僕が抱える葛藤や苦しみにも、気づいてくれていたのがサニャだった。常に練習で対じしていたから、僕のよさをしっかり理解してくれていた。
何度も、こう言われた。
「リョウはもっともっとやれる」
「もっと、自分のよさを出していけ」
サニャは強く背中を押してくれていた。それでも僕は、自分を信じられずにいた。自分で壁を作ってしまい、閉じこもっていた。
ポジションをつかむために必要なメンタリティー
アーセナルのキャプテンになったミケル・アルテタや、チェコ代表のキャプテンのトーマス・ロシツキーも、親身になってアドバイスをくれた。
アルテタとロシツキーからは、技術的な部分を何度も教えてもらった。
特にアルテタは、練習でいいプレーがあると、練習後、わざわざ歩み寄ってきて、「リョウ、今日は、とてもいい動きをしていたよ」と具体的な例をあげて、学びを与えてくれた。
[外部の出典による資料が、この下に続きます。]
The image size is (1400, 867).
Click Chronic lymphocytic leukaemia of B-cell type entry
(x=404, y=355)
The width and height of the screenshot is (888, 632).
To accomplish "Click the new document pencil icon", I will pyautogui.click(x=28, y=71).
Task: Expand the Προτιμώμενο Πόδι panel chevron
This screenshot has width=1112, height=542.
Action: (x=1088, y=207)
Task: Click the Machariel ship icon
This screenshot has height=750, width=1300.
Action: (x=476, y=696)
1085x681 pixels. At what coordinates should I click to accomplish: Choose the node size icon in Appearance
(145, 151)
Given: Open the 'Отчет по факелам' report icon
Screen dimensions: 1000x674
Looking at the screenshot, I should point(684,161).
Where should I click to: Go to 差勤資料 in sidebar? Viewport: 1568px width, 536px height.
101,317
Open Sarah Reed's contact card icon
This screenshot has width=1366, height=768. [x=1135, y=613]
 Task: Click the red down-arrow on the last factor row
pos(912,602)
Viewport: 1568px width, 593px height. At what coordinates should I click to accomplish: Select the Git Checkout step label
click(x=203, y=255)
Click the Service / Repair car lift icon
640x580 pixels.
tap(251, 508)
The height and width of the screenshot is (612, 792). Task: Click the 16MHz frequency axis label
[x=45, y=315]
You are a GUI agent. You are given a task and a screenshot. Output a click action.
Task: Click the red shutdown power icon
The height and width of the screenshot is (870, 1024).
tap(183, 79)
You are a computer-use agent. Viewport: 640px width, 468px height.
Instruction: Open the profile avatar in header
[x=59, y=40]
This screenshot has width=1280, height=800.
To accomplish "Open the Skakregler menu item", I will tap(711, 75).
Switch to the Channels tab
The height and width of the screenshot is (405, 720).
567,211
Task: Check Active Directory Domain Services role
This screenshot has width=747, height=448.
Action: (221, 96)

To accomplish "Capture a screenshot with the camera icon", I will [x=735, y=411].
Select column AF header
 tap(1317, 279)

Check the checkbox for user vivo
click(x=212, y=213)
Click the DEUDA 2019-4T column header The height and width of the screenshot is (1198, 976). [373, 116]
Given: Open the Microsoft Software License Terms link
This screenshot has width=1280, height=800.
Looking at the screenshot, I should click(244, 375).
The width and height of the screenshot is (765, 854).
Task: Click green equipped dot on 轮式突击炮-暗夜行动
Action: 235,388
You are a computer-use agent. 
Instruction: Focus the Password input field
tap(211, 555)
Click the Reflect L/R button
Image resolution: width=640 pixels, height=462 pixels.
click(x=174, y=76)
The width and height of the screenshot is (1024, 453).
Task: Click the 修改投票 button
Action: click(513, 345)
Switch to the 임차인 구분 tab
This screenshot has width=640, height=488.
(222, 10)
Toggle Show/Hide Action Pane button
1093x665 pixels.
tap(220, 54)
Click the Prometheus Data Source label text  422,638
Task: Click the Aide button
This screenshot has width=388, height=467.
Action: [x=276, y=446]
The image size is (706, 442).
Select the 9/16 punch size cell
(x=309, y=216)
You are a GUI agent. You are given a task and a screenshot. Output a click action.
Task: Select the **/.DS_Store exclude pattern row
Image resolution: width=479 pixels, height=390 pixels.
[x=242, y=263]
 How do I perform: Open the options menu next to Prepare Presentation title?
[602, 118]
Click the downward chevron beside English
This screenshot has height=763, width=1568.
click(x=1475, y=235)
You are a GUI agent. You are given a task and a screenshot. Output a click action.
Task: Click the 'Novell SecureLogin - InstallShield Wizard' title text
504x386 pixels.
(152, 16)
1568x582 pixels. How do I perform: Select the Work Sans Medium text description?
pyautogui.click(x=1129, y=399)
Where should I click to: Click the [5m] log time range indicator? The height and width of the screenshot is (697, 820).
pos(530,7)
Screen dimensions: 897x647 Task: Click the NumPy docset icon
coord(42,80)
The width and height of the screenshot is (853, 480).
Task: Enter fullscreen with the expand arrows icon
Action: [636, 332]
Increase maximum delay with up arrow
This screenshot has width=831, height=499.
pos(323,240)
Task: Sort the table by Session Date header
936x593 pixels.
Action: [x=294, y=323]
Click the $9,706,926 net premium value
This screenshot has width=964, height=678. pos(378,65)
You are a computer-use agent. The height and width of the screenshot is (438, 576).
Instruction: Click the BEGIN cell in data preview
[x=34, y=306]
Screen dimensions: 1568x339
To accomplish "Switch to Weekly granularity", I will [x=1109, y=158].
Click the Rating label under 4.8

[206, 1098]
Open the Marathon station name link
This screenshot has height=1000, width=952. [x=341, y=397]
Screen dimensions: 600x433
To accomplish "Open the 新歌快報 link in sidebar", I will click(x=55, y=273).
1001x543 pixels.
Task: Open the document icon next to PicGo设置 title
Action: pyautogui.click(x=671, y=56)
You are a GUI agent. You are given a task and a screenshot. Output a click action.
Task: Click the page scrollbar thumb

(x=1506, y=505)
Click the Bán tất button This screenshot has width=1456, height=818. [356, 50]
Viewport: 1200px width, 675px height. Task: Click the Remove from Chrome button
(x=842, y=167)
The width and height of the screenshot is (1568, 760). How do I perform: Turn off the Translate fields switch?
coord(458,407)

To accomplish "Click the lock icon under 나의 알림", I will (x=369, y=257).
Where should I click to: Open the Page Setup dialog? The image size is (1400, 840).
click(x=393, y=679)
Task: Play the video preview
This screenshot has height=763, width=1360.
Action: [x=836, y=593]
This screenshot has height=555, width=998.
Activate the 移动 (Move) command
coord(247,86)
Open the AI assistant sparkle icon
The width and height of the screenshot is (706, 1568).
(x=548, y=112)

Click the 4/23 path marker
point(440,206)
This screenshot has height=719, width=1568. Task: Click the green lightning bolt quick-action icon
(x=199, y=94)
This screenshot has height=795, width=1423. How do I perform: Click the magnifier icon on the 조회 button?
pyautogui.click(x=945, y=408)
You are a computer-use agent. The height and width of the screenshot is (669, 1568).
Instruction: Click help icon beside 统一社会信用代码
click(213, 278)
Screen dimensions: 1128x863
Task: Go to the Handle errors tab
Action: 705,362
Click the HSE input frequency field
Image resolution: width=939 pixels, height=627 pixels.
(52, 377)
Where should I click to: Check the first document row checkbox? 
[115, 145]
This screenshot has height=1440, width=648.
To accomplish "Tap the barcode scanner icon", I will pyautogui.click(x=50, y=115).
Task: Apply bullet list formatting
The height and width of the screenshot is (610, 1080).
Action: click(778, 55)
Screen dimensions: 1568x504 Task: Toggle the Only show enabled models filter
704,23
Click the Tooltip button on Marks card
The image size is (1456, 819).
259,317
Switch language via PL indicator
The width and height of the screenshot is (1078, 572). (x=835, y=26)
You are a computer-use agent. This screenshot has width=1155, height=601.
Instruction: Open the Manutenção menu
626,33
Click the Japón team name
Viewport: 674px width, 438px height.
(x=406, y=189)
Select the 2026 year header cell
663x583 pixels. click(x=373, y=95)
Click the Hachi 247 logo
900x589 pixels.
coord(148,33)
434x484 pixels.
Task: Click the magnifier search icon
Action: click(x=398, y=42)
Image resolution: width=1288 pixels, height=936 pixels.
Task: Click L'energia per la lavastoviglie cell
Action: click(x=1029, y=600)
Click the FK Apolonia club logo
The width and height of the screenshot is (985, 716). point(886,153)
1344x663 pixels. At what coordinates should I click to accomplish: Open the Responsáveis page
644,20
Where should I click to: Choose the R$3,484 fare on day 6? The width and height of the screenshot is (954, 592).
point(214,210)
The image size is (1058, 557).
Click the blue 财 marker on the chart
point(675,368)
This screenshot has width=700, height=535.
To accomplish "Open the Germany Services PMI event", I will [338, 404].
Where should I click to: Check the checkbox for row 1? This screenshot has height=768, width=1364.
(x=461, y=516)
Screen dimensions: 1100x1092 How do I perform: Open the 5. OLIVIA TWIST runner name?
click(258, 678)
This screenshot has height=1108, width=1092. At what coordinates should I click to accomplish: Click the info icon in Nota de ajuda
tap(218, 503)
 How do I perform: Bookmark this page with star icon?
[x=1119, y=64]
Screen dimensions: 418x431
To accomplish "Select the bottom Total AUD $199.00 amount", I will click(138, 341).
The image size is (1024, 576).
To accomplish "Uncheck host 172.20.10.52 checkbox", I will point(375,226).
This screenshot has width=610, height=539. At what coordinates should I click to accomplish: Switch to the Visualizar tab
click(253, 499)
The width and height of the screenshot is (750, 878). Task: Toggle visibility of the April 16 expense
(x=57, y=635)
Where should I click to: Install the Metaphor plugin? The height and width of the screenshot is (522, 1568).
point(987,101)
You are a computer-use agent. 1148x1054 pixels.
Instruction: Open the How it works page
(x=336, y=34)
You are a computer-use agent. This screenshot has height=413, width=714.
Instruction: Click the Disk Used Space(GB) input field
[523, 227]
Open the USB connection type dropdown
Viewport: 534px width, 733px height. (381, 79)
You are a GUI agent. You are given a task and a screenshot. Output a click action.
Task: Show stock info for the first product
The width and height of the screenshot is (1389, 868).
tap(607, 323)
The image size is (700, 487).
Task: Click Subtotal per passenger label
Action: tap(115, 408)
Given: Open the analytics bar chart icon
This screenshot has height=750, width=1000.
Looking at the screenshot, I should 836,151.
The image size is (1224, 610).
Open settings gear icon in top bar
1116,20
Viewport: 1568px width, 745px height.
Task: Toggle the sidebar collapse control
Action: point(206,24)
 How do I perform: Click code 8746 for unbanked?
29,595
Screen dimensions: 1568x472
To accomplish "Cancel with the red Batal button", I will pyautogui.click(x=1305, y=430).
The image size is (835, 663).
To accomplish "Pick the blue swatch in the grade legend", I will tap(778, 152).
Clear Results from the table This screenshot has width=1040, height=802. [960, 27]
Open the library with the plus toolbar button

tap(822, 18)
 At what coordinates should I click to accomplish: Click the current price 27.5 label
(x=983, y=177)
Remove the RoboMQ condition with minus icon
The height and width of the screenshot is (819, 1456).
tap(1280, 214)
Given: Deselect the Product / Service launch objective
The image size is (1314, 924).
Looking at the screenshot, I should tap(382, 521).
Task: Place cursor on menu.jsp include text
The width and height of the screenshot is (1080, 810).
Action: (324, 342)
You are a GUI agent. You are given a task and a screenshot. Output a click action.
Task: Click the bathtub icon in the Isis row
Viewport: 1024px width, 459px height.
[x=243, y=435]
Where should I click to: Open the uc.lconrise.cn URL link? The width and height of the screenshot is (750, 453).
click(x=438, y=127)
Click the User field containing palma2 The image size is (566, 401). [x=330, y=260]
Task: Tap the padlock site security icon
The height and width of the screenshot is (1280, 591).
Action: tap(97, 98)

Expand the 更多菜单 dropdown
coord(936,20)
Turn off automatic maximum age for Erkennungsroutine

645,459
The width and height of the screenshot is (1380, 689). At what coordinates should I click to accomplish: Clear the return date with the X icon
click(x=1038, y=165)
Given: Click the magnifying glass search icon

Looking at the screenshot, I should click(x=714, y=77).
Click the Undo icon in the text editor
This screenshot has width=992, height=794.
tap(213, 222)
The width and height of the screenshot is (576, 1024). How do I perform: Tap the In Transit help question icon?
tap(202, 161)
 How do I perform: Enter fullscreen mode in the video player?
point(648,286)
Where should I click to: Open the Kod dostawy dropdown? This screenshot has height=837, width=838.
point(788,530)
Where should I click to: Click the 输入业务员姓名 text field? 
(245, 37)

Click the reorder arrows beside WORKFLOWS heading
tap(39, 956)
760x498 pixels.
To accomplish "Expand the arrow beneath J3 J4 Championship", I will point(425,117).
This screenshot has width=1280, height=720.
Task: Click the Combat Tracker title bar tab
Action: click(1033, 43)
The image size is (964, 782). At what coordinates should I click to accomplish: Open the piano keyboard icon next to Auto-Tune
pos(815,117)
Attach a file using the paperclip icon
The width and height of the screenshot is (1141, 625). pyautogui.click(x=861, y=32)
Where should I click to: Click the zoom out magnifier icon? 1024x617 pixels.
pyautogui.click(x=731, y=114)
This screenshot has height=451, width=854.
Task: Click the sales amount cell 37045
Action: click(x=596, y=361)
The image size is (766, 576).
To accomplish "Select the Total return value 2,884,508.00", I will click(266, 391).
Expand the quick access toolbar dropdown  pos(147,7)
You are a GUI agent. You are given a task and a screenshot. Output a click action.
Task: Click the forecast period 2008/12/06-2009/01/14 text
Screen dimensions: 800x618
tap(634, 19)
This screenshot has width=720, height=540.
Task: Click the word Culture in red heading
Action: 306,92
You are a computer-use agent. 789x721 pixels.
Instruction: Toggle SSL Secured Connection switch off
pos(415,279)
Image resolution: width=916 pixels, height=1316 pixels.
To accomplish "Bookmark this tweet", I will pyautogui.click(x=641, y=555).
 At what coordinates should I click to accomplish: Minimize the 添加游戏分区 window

アルテタは現在、アーセナル監督としてチームをしっかり建て直しつつあるが、当時から、言動やプレーぶりで、ピッチ上の監督といった感じがあった。今の成功も「ああ、アルテタならそうだろう」と納得できるものがある。
今思えば、ここでも失敗したと思うことがある。
ロシツキーも同じように偉大な選手だが、僕にとってはポジションを争うチーム内のライバルだった。
それにもかかわらず、どこかで彼らにあこがれの目を持ってしまっていた。世界的スターたちの存在感に圧倒されてしまった。